• [Task description] Your answer must be the records below, printed exactly.

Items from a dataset
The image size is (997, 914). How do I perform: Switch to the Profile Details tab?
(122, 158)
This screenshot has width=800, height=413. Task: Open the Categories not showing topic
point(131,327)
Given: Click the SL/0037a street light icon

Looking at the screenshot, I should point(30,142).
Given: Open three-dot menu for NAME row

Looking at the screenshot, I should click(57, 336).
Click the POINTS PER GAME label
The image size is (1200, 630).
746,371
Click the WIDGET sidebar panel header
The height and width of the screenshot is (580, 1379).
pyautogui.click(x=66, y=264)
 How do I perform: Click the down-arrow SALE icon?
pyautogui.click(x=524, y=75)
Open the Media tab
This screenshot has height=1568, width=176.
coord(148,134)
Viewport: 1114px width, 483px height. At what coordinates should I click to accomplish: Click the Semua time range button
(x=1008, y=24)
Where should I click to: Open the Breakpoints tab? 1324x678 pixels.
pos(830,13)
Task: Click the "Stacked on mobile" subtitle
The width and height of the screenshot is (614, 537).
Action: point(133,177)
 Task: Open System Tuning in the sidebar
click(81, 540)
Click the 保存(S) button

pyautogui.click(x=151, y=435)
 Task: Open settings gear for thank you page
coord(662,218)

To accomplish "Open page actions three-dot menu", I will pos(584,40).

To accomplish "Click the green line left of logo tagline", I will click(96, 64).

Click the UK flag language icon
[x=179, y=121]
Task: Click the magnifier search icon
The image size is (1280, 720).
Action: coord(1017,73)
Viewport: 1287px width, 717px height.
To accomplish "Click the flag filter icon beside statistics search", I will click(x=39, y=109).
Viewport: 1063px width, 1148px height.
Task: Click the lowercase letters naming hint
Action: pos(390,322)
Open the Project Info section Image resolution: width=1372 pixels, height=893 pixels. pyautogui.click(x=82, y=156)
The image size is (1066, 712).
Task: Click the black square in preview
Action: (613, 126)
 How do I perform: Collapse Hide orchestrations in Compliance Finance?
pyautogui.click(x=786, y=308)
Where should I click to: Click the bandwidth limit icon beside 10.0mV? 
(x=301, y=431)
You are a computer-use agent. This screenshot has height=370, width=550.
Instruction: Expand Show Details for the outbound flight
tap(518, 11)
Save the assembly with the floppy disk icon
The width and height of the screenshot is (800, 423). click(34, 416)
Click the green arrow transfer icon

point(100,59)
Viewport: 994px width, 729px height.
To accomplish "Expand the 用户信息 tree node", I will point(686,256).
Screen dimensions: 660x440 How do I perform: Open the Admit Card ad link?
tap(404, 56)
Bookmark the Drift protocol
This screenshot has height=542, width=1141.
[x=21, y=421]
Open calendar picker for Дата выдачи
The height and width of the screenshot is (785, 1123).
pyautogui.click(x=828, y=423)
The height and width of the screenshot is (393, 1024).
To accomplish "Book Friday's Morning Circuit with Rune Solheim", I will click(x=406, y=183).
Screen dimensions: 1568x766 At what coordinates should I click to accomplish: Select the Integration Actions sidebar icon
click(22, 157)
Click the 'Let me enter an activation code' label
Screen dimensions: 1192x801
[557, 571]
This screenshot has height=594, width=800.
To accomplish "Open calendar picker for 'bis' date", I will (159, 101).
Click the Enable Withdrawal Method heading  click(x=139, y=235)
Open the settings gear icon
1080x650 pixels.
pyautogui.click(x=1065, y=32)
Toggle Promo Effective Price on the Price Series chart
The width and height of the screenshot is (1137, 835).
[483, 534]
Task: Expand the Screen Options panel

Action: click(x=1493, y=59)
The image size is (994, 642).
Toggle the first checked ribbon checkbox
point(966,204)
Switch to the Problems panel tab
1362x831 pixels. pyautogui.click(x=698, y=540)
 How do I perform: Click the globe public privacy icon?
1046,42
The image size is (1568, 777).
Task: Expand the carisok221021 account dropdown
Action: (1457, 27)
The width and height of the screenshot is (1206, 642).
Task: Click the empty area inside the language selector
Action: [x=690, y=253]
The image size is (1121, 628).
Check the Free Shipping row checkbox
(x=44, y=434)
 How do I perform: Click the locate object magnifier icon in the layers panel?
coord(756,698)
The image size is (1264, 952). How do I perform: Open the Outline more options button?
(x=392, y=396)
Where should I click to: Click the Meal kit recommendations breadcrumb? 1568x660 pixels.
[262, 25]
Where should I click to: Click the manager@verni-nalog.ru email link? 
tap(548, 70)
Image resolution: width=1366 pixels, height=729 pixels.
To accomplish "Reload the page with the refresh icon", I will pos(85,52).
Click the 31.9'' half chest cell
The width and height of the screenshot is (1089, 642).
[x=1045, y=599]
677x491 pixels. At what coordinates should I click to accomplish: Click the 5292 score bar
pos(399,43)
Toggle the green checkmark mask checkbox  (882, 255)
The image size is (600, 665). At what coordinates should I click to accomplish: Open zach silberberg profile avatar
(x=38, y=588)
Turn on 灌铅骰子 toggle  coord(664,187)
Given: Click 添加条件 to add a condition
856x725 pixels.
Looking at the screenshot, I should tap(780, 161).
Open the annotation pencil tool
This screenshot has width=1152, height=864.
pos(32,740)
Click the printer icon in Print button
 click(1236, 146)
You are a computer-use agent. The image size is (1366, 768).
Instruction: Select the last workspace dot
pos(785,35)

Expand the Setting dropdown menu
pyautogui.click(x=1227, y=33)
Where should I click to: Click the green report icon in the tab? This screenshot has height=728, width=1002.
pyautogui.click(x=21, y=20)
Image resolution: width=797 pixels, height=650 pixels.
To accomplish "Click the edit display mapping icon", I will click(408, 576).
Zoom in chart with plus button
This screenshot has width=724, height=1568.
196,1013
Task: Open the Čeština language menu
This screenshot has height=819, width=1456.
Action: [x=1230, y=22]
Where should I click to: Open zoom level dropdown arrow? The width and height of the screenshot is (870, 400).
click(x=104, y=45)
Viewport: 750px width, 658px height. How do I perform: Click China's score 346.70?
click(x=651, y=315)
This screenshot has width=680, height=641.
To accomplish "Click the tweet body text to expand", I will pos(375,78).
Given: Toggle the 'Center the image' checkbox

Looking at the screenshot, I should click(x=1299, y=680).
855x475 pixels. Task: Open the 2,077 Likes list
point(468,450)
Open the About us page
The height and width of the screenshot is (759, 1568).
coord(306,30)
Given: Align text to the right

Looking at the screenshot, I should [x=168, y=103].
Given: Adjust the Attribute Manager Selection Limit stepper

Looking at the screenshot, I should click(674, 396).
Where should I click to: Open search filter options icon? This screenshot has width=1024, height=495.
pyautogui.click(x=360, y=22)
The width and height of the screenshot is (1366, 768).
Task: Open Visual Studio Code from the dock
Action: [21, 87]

• [Your solution]
The image size is (997, 914). How do I perform: Switch to the Profile Details tab?
(122, 158)
This screenshot has width=800, height=413. Task: Open the Categories not showing topic
point(131,327)
Given: Click the SL/0037a street light icon

Looking at the screenshot, I should point(30,142).
Given: Open three-dot menu for NAME row

Looking at the screenshot, I should click(57, 336).
Click the POINTS PER GAME label
The image size is (1200, 630).
746,371
Click the WIDGET sidebar panel header
The height and width of the screenshot is (580, 1379).
pyautogui.click(x=66, y=264)
 How do I perform: Click the down-arrow SALE icon?
pyautogui.click(x=524, y=75)
Open the Media tab
This screenshot has height=1568, width=176.
coord(148,134)
Viewport: 1114px width, 483px height. At what coordinates should I click to accomplish: Click the Semua time range button
(x=1008, y=24)
Where should I click to: Open the Breakpoints tab? 1324x678 pixels.
pos(830,13)
Task: Click the "Stacked on mobile" subtitle
The width and height of the screenshot is (614, 537).
Action: point(133,177)
 Task: Open System Tuning in the sidebar
click(81, 540)
Click the 保存(S) button

pyautogui.click(x=151, y=435)
 Task: Open settings gear for thank you page
coord(662,218)

To accomplish "Open page actions three-dot menu", I will pos(584,40).

To accomplish "Click the green line left of logo tagline", I will click(96, 64).

Click the UK flag language icon
[x=179, y=121]
Task: Click the magnifier search icon
The image size is (1280, 720).
Action: coord(1017,73)
Viewport: 1287px width, 717px height.
To accomplish "Click the flag filter icon beside statistics search", I will click(x=39, y=109).
Viewport: 1063px width, 1148px height.
Task: Click the lowercase letters naming hint
Action: pos(390,322)
Open the Project Info section Image resolution: width=1372 pixels, height=893 pixels. pyautogui.click(x=82, y=156)
The image size is (1066, 712).
Task: Click the black square in preview
Action: (613, 126)
 How do I perform: Collapse Hide orchestrations in Compliance Finance?
pyautogui.click(x=786, y=308)
Where should I click to: Click the bandwidth limit icon beside 10.0mV? 
(x=301, y=431)
You are a computer-use agent. This screenshot has height=370, width=550.
Instruction: Expand Show Details for the outbound flight
tap(518, 11)
Save the assembly with the floppy disk icon
The width and height of the screenshot is (800, 423). click(34, 416)
Click the green arrow transfer icon

point(100,59)
Viewport: 994px width, 729px height.
To accomplish "Expand the 用户信息 tree node", I will point(686,256).
Screen dimensions: 660x440 How do I perform: Open the Admit Card ad link?
tap(404, 56)
Bookmark the Drift protocol
This screenshot has height=542, width=1141.
[x=21, y=421]
Open calendar picker for Дата выдачи
The height and width of the screenshot is (785, 1123).
pyautogui.click(x=828, y=423)
The height and width of the screenshot is (393, 1024).
To accomplish "Book Friday's Morning Circuit with Rune Solheim", I will click(x=406, y=183).
Screen dimensions: 1568x766 At what coordinates should I click to accomplish: Select the Integration Actions sidebar icon
click(22, 157)
Click the 'Let me enter an activation code' label
Screen dimensions: 1192x801
[557, 571]
This screenshot has height=594, width=800.
To accomplish "Open calendar picker for 'bis' date", I will (159, 101).
Click the Enable Withdrawal Method heading  click(x=139, y=235)
Open the settings gear icon
1080x650 pixels.
pyautogui.click(x=1065, y=32)
Toggle Promo Effective Price on the Price Series chart
The width and height of the screenshot is (1137, 835).
[483, 534]
Task: Expand the Screen Options panel

Action: click(x=1493, y=59)
The image size is (994, 642).
Toggle the first checked ribbon checkbox
point(966,204)
Switch to the Problems panel tab
1362x831 pixels. pyautogui.click(x=698, y=540)
 How do I perform: Click the globe public privacy icon?
1046,42
The image size is (1568, 777).
Task: Expand the carisok221021 account dropdown
Action: (1457, 27)
The width and height of the screenshot is (1206, 642).
Task: Click the empty area inside the language selector
Action: [x=690, y=253]
The image size is (1121, 628).
Check the Free Shipping row checkbox
(x=44, y=434)
 How do I perform: Click the locate object magnifier icon in the layers panel?
coord(756,698)
The image size is (1264, 952). How do I perform: Open the Outline more options button?
(x=392, y=396)
Where should I click to: Click the Meal kit recommendations breadcrumb? 1568x660 pixels.
[262, 25]
Where should I click to: Click the manager@verni-nalog.ru email link? 
tap(548, 70)
Image resolution: width=1366 pixels, height=729 pixels.
To accomplish "Reload the page with the refresh icon", I will pos(85,52).
Click the 31.9'' half chest cell
The width and height of the screenshot is (1089, 642).
[x=1045, y=599]
677x491 pixels. At what coordinates should I click to accomplish: Click the 5292 score bar
pos(399,43)
Toggle the green checkmark mask checkbox  (882, 255)
The image size is (600, 665). At what coordinates should I click to accomplish: Open zach silberberg profile avatar
(x=38, y=588)
Turn on 灌铅骰子 toggle  coord(664,187)
Given: Click 添加条件 to add a condition
856x725 pixels.
Looking at the screenshot, I should tap(780, 161).
Open the annotation pencil tool
This screenshot has width=1152, height=864.
pos(32,740)
Click the printer icon in Print button
 click(1236, 146)
You are a computer-use agent. The image size is (1366, 768).
Instruction: Select the last workspace dot
pos(785,35)

Expand the Setting dropdown menu
pyautogui.click(x=1227, y=33)
Where should I click to: Click the green report icon in the tab? This screenshot has height=728, width=1002.
pyautogui.click(x=21, y=20)
Image resolution: width=797 pixels, height=650 pixels.
To accomplish "Click the edit display mapping icon", I will click(408, 576).
Zoom in chart with plus button
This screenshot has width=724, height=1568.
196,1013
Task: Open the Čeština language menu
This screenshot has height=819, width=1456.
Action: [x=1230, y=22]
Where should I click to: Open zoom level dropdown arrow? The width and height of the screenshot is (870, 400).
click(x=104, y=45)
Viewport: 750px width, 658px height. How do I perform: Click China's score 346.70?
click(x=651, y=315)
This screenshot has width=680, height=641.
To accomplish "Click the tweet body text to expand", I will pos(375,78).
Given: Toggle the 'Center the image' checkbox

Looking at the screenshot, I should click(x=1299, y=680).
855x475 pixels. Task: Open the 2,077 Likes list
point(468,450)
Open the About us page
The height and width of the screenshot is (759, 1568).
coord(306,30)
Given: Align text to the right

Looking at the screenshot, I should [x=168, y=103].
Given: Adjust the Attribute Manager Selection Limit stepper

Looking at the screenshot, I should click(674, 396).
Where should I click to: Open search filter options icon? This screenshot has width=1024, height=495.
pyautogui.click(x=360, y=22)
The width and height of the screenshot is (1366, 768).
Task: Open Visual Studio Code from the dock
Action: [21, 87]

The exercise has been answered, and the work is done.